### Data for this exercise
——

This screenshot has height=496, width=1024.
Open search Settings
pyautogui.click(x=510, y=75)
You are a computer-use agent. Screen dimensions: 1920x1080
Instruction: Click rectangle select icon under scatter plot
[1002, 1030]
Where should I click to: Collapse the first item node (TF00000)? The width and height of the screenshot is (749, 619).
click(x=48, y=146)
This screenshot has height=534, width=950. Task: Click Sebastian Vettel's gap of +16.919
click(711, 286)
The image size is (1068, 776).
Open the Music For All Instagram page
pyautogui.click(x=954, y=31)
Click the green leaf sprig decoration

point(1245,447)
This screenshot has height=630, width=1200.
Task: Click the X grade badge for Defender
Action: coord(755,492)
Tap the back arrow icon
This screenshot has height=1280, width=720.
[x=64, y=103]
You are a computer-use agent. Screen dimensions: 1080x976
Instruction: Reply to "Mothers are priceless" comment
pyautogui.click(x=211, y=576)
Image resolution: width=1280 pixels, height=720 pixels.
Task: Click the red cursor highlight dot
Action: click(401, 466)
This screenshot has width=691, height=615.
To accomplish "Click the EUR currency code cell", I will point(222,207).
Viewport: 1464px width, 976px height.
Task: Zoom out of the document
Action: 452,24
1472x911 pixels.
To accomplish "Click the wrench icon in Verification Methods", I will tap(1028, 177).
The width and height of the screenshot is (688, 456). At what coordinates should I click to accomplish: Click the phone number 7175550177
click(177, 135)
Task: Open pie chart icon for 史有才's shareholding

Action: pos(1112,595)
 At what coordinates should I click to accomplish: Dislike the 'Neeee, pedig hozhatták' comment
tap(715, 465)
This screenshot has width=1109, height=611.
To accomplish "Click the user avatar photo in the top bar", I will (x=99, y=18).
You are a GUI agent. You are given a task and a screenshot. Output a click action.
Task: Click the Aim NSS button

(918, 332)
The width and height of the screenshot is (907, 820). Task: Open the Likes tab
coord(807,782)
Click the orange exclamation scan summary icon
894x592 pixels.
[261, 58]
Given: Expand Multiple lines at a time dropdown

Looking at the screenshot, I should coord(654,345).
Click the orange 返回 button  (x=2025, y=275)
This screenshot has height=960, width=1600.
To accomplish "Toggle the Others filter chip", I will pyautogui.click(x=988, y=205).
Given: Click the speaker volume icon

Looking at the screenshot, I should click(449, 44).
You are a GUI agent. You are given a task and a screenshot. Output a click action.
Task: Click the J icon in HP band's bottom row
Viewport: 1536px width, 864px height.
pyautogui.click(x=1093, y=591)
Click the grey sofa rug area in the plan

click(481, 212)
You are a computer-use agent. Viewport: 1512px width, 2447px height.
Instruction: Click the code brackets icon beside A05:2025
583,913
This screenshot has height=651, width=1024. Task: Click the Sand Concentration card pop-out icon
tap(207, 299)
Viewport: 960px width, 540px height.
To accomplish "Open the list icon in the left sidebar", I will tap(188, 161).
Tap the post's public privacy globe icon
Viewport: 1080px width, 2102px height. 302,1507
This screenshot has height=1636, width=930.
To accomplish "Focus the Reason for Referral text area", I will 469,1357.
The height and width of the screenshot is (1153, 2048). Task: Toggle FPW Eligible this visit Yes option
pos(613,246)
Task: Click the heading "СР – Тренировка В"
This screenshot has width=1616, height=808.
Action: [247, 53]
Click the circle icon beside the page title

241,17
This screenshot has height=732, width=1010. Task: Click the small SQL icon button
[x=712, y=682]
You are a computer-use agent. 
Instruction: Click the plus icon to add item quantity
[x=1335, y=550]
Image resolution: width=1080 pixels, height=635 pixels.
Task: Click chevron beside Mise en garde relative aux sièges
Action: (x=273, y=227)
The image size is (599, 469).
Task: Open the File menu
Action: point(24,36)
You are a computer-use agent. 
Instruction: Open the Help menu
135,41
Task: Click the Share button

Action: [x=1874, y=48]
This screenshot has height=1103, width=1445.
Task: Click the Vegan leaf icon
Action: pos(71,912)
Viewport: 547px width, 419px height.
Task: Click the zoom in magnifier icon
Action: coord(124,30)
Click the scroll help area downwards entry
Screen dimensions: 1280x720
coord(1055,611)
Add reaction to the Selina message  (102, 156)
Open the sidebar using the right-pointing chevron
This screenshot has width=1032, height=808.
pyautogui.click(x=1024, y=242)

——

### Stated exercise
Reproduce all of the material above line for line, with no changes.

### Solved problem
This screenshot has height=496, width=1024.
Open search Settings
pyautogui.click(x=510, y=75)
You are a computer-use agent. Screen dimensions: 1920x1080
Instruction: Click rectangle select icon under scatter plot
[1002, 1030]
Where should I click to: Collapse the first item node (TF00000)? The width and height of the screenshot is (749, 619).
click(x=48, y=146)
This screenshot has height=534, width=950. Task: Click Sebastian Vettel's gap of +16.919
click(711, 286)
The image size is (1068, 776).
Open the Music For All Instagram page
pyautogui.click(x=954, y=31)
Click the green leaf sprig decoration

point(1245,447)
This screenshot has height=630, width=1200.
Task: Click the X grade badge for Defender
Action: coord(755,492)
Tap the back arrow icon
This screenshot has height=1280, width=720.
[x=64, y=103]
You are a computer-use agent. Screen dimensions: 1080x976
Instruction: Reply to "Mothers are priceless" comment
pyautogui.click(x=211, y=576)
Image resolution: width=1280 pixels, height=720 pixels.
Task: Click the red cursor highlight dot
Action: click(401, 466)
This screenshot has width=691, height=615.
To accomplish "Click the EUR currency code cell", I will point(222,207).
Viewport: 1464px width, 976px height.
Task: Zoom out of the document
Action: 452,24
1472x911 pixels.
To accomplish "Click the wrench icon in Verification Methods", I will tap(1028, 177).
The width and height of the screenshot is (688, 456). At what coordinates should I click to accomplish: Click the phone number 7175550177
click(177, 135)
Task: Open pie chart icon for 史有才's shareholding

Action: pos(1112,595)
 At what coordinates should I click to accomplish: Dislike the 'Neeee, pedig hozhatták' comment
tap(715, 465)
This screenshot has width=1109, height=611.
To accomplish "Click the user avatar photo in the top bar", I will (x=99, y=18).
You are a GUI agent. You are given a task and a screenshot. Output a click action.
Task: Click the Aim NSS button

(918, 332)
The width and height of the screenshot is (907, 820). Task: Open the Likes tab
coord(807,782)
Click the orange exclamation scan summary icon
894x592 pixels.
[261, 58]
Given: Expand Multiple lines at a time dropdown

Looking at the screenshot, I should coord(654,345).
Click the orange 返回 button  (x=2025, y=275)
This screenshot has height=960, width=1600.
To accomplish "Toggle the Others filter chip", I will pyautogui.click(x=988, y=205).
Given: Click the speaker volume icon

Looking at the screenshot, I should click(449, 44).
You are a GUI agent. You are given a task and a screenshot. Output a click action.
Task: Click the J icon in HP band's bottom row
Viewport: 1536px width, 864px height.
pyautogui.click(x=1093, y=591)
Click the grey sofa rug area in the plan

click(481, 212)
You are a computer-use agent. Viewport: 1512px width, 2447px height.
Instruction: Click the code brackets icon beside A05:2025
583,913
This screenshot has height=651, width=1024. Task: Click the Sand Concentration card pop-out icon
tap(207, 299)
Viewport: 960px width, 540px height.
To accomplish "Open the list icon in the left sidebar", I will tap(188, 161).
Tap the post's public privacy globe icon
Viewport: 1080px width, 2102px height. 302,1507
This screenshot has height=1636, width=930.
To accomplish "Focus the Reason for Referral text area", I will 469,1357.
The height and width of the screenshot is (1153, 2048). Task: Toggle FPW Eligible this visit Yes option
pos(613,246)
Task: Click the heading "СР – Тренировка В"
This screenshot has width=1616, height=808.
Action: [247, 53]
Click the circle icon beside the page title

241,17
This screenshot has height=732, width=1010. Task: Click the small SQL icon button
[x=712, y=682]
You are a computer-use agent. 
Instruction: Click the plus icon to add item quantity
[x=1335, y=550]
Image resolution: width=1080 pixels, height=635 pixels.
Task: Click chevron beside Mise en garde relative aux sièges
Action: (x=273, y=227)
The image size is (599, 469).
Task: Open the File menu
Action: point(24,36)
You are a computer-use agent. 
Instruction: Open the Help menu
135,41
Task: Click the Share button

Action: [x=1874, y=48]
This screenshot has height=1103, width=1445.
Task: Click the Vegan leaf icon
Action: pos(71,912)
Viewport: 547px width, 419px height.
Task: Click the zoom in magnifier icon
Action: coord(124,30)
Click the scroll help area downwards entry
Screen dimensions: 1280x720
coord(1055,611)
Add reaction to the Selina message  (102, 156)
Open the sidebar using the right-pointing chevron
This screenshot has width=1032, height=808.
pyautogui.click(x=1024, y=242)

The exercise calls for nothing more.